-- start Material to process --
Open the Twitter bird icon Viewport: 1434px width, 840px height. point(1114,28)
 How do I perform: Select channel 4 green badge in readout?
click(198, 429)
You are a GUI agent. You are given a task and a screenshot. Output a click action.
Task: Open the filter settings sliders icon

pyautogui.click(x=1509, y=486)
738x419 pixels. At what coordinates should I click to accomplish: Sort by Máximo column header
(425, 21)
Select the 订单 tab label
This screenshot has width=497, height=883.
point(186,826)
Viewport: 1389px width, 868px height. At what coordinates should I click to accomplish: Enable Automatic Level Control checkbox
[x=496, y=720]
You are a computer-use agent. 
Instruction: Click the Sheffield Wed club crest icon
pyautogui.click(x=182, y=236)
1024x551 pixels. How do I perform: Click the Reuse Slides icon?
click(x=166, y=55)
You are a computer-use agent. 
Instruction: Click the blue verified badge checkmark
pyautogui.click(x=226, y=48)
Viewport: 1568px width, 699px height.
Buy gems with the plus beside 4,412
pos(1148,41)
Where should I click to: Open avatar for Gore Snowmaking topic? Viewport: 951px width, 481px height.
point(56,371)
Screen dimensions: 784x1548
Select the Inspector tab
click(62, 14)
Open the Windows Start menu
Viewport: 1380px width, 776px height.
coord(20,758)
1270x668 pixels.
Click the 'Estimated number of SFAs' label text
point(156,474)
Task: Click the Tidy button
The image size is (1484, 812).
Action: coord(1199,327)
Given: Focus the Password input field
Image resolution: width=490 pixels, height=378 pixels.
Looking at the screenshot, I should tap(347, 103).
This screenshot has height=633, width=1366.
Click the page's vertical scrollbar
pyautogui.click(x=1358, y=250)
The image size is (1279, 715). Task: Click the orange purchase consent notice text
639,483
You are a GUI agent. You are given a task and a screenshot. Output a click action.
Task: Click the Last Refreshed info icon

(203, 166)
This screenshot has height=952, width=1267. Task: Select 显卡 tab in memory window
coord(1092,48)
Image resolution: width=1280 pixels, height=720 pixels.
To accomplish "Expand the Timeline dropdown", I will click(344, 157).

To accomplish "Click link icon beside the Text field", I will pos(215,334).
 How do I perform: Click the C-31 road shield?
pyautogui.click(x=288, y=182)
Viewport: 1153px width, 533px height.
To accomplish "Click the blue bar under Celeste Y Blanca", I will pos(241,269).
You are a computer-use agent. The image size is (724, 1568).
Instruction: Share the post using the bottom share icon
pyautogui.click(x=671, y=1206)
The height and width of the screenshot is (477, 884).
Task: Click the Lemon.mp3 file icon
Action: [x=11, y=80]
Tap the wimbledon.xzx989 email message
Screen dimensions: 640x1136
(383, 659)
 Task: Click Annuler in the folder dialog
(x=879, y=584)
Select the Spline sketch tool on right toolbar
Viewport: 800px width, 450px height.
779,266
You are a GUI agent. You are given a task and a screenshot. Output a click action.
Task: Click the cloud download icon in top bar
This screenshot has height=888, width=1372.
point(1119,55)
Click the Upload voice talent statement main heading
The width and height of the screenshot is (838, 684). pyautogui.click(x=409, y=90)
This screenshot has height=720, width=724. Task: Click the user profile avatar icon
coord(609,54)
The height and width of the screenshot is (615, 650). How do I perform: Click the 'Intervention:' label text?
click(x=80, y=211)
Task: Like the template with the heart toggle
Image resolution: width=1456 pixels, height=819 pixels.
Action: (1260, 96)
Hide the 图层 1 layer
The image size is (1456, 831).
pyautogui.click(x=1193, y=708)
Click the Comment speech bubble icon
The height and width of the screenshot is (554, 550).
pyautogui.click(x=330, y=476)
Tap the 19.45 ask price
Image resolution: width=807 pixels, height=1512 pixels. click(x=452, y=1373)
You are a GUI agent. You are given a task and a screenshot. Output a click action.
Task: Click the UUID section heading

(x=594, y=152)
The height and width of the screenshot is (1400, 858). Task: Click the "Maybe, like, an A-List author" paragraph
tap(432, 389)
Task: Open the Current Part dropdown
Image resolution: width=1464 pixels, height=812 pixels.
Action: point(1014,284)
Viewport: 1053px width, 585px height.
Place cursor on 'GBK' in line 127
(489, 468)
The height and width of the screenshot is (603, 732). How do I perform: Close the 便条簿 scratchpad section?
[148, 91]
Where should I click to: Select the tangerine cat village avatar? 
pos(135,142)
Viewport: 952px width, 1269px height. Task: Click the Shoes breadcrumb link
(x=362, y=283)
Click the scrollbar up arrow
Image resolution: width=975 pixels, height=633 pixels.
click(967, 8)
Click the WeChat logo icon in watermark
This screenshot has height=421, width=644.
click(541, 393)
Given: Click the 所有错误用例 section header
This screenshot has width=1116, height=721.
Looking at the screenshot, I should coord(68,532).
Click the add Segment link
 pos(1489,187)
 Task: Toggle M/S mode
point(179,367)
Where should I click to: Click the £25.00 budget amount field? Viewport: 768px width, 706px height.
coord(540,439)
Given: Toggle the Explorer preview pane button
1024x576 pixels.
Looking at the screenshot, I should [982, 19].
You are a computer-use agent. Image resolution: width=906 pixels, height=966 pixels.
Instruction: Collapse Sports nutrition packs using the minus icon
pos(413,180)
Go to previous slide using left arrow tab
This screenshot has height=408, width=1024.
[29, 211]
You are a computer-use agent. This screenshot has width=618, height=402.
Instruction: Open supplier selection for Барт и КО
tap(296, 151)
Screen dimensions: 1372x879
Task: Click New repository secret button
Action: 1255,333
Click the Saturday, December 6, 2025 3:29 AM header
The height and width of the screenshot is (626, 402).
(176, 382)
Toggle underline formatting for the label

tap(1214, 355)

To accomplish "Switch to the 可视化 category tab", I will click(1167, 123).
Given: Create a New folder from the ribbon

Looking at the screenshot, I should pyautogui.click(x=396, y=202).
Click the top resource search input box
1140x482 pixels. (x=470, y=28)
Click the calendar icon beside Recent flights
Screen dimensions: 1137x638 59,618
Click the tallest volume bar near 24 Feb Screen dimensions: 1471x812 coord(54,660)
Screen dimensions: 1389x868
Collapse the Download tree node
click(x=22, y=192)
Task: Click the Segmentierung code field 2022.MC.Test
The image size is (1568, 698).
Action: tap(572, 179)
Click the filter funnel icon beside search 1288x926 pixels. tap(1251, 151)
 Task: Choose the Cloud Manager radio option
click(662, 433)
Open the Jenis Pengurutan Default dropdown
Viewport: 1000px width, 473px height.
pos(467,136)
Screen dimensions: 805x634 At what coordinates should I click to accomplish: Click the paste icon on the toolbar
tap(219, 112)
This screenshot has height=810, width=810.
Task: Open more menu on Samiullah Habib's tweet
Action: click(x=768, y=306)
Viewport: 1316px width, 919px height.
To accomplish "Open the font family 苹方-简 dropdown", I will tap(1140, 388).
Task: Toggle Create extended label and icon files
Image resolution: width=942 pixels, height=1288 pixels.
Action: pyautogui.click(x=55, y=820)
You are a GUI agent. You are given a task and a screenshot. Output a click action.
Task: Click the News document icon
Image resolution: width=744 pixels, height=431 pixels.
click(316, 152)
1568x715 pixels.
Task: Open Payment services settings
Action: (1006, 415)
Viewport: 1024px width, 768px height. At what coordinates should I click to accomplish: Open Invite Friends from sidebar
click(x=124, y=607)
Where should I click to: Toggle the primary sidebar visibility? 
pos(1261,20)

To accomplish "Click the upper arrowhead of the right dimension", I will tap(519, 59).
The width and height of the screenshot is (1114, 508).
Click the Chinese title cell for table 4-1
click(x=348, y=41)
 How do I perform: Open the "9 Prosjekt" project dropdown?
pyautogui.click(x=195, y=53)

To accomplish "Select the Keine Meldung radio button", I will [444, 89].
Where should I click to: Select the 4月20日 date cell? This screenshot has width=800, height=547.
-- end Material to process --
**What needs to be done:**
Rewrite all the entries above, swapping "Tidy" for "Arrange" and leaving everything else unchanged.

**Correct output:**
Open the Twitter bird icon Viewport: 1434px width, 840px height. point(1114,28)
 How do I perform: Select channel 4 green badge in readout?
click(198, 429)
You are a GUI agent. You are given a task and a screenshot. Output a click action.
Task: Open the filter settings sliders icon

pyautogui.click(x=1509, y=486)
738x419 pixels. At what coordinates should I click to accomplish: Sort by Máximo column header
(425, 21)
Select the 订单 tab label
This screenshot has width=497, height=883.
point(186,826)
Viewport: 1389px width, 868px height. At what coordinates should I click to accomplish: Enable Automatic Level Control checkbox
[x=496, y=720]
You are a computer-use agent. 
Instruction: Click the Sheffield Wed club crest icon
pyautogui.click(x=182, y=236)
1024x551 pixels. How do I perform: Click the Reuse Slides icon?
click(x=166, y=55)
You are a computer-use agent. 
Instruction: Click the blue verified badge checkmark
pyautogui.click(x=226, y=48)
Viewport: 1568px width, 699px height.
Buy gems with the plus beside 4,412
pos(1148,41)
Where should I click to: Open avatar for Gore Snowmaking topic? Viewport: 951px width, 481px height.
point(56,371)
Screen dimensions: 784x1548
Select the Inspector tab
click(62, 14)
Open the Windows Start menu
Viewport: 1380px width, 776px height.
coord(20,758)
1270x668 pixels.
Click the 'Estimated number of SFAs' label text
point(156,474)
Task: Click the Arrange button
The image size is (1484, 812).
Action: coord(1199,327)
Given: Focus the Password input field
Image resolution: width=490 pixels, height=378 pixels.
Looking at the screenshot, I should tap(347, 103).
This screenshot has height=633, width=1366.
Click the page's vertical scrollbar
pyautogui.click(x=1358, y=250)
The image size is (1279, 715). Task: Click the orange purchase consent notice text
639,483
You are a GUI agent. You are given a task and a screenshot. Output a click action.
Task: Click the Last Refreshed info icon

(203, 166)
This screenshot has height=952, width=1267. Task: Select 显卡 tab in memory window
coord(1092,48)
Image resolution: width=1280 pixels, height=720 pixels.
To accomplish "Expand the Timeline dropdown", I will click(344, 157).

To accomplish "Click link icon beside the Text field", I will pos(215,334).
 How do I perform: Click the C-31 road shield?
pyautogui.click(x=288, y=182)
Viewport: 1153px width, 533px height.
To accomplish "Click the blue bar under Celeste Y Blanca", I will pos(241,269).
You are a computer-use agent. The image size is (724, 1568).
Instruction: Share the post using the bottom share icon
pyautogui.click(x=671, y=1206)
The height and width of the screenshot is (477, 884).
Task: Click the Lemon.mp3 file icon
Action: [x=11, y=80]
Tap the wimbledon.xzx989 email message
Screen dimensions: 640x1136
(383, 659)
 Task: Click Annuler in the folder dialog
(x=879, y=584)
Select the Spline sketch tool on right toolbar
Viewport: 800px width, 450px height.
779,266
You are a GUI agent. You are given a task and a screenshot. Output a click action.
Task: Click the cloud download icon in top bar
This screenshot has height=888, width=1372.
point(1119,55)
Click the Upload voice talent statement main heading
The width and height of the screenshot is (838, 684). pyautogui.click(x=409, y=90)
This screenshot has height=720, width=724. Task: Click the user profile avatar icon
coord(609,54)
The height and width of the screenshot is (615, 650). How do I perform: Click the 'Intervention:' label text?
click(x=80, y=211)
Task: Like the template with the heart toggle
Image resolution: width=1456 pixels, height=819 pixels.
Action: (1260, 96)
Hide the 图层 1 layer
The image size is (1456, 831).
pyautogui.click(x=1193, y=708)
Click the Comment speech bubble icon
The height and width of the screenshot is (554, 550).
pyautogui.click(x=330, y=476)
Tap the 19.45 ask price
Image resolution: width=807 pixels, height=1512 pixels. click(x=452, y=1373)
You are a GUI agent. You are given a task and a screenshot. Output a click action.
Task: Click the UUID section heading

(x=594, y=152)
The height and width of the screenshot is (1400, 858). Task: Click the "Maybe, like, an A-List author" paragraph
tap(432, 389)
Task: Open the Current Part dropdown
Image resolution: width=1464 pixels, height=812 pixels.
Action: point(1014,284)
Viewport: 1053px width, 585px height.
Place cursor on 'GBK' in line 127
(489, 468)
The height and width of the screenshot is (603, 732). How do I perform: Close the 便条簿 scratchpad section?
[148, 91]
Where should I click to: Select the tangerine cat village avatar? 
pos(135,142)
Viewport: 952px width, 1269px height. Task: Click the Shoes breadcrumb link
(x=362, y=283)
Click the scrollbar up arrow
Image resolution: width=975 pixels, height=633 pixels.
click(967, 8)
Click the WeChat logo icon in watermark
This screenshot has height=421, width=644.
click(541, 393)
Given: Click the 所有错误用例 section header
This screenshot has width=1116, height=721.
Looking at the screenshot, I should coord(68,532).
Click the add Segment link
 pos(1489,187)
 Task: Toggle M/S mode
point(179,367)
Where should I click to: Click the £25.00 budget amount field? Viewport: 768px width, 706px height.
coord(540,439)
Given: Toggle the Explorer preview pane button
1024x576 pixels.
Looking at the screenshot, I should [982, 19].
You are a computer-use agent. Image resolution: width=906 pixels, height=966 pixels.
Instruction: Collapse Sports nutrition packs using the minus icon
pos(413,180)
Go to previous slide using left arrow tab
This screenshot has height=408, width=1024.
[29, 211]
You are a computer-use agent. This screenshot has width=618, height=402.
Instruction: Open supplier selection for Барт и КО
tap(296, 151)
Screen dimensions: 1372x879
Task: Click New repository secret button
Action: 1255,333
Click the Saturday, December 6, 2025 3:29 AM header
The height and width of the screenshot is (626, 402).
(176, 382)
Toggle underline formatting for the label

tap(1214, 355)

To accomplish "Switch to the 可视化 category tab", I will click(1167, 123).
Given: Create a New folder from the ribbon

Looking at the screenshot, I should pyautogui.click(x=396, y=202).
Click the top resource search input box
1140x482 pixels. (x=470, y=28)
Click the calendar icon beside Recent flights
Screen dimensions: 1137x638 59,618
Click the tallest volume bar near 24 Feb Screen dimensions: 1471x812 coord(54,660)
Screen dimensions: 1389x868
Collapse the Download tree node
click(x=22, y=192)
Task: Click the Segmentierung code field 2022.MC.Test
The image size is (1568, 698).
Action: tap(572, 179)
Click the filter funnel icon beside search 1288x926 pixels. tap(1251, 151)
 Task: Choose the Cloud Manager radio option
click(662, 433)
Open the Jenis Pengurutan Default dropdown
Viewport: 1000px width, 473px height.
pos(467,136)
Screen dimensions: 805x634 At what coordinates should I click to accomplish: Click the paste icon on the toolbar
tap(219, 112)
This screenshot has height=810, width=810.
Task: Open more menu on Samiullah Habib's tweet
Action: click(x=768, y=306)
Viewport: 1316px width, 919px height.
To accomplish "Open the font family 苹方-简 dropdown", I will tap(1140, 388).
Task: Toggle Create extended label and icon files
Image resolution: width=942 pixels, height=1288 pixels.
Action: pyautogui.click(x=55, y=820)
You are a GUI agent. You are given a task and a screenshot. Output a click action.
Task: Click the News document icon
Image resolution: width=744 pixels, height=431 pixels.
click(316, 152)
1568x715 pixels.
Task: Open Payment services settings
Action: (1006, 415)
Viewport: 1024px width, 768px height. At what coordinates should I click to accomplish: Open Invite Friends from sidebar
click(x=124, y=607)
Where should I click to: Toggle the primary sidebar visibility? 
pos(1261,20)

To accomplish "Click the upper arrowhead of the right dimension", I will tap(519, 59).
The width and height of the screenshot is (1114, 508).
Click the Chinese title cell for table 4-1
click(x=348, y=41)
 How do I perform: Open the "9 Prosjekt" project dropdown?
pyautogui.click(x=195, y=53)

To accomplish "Select the Keine Meldung radio button", I will [444, 89].
Where should I click to: Select the 4月20日 date cell? This screenshot has width=800, height=547.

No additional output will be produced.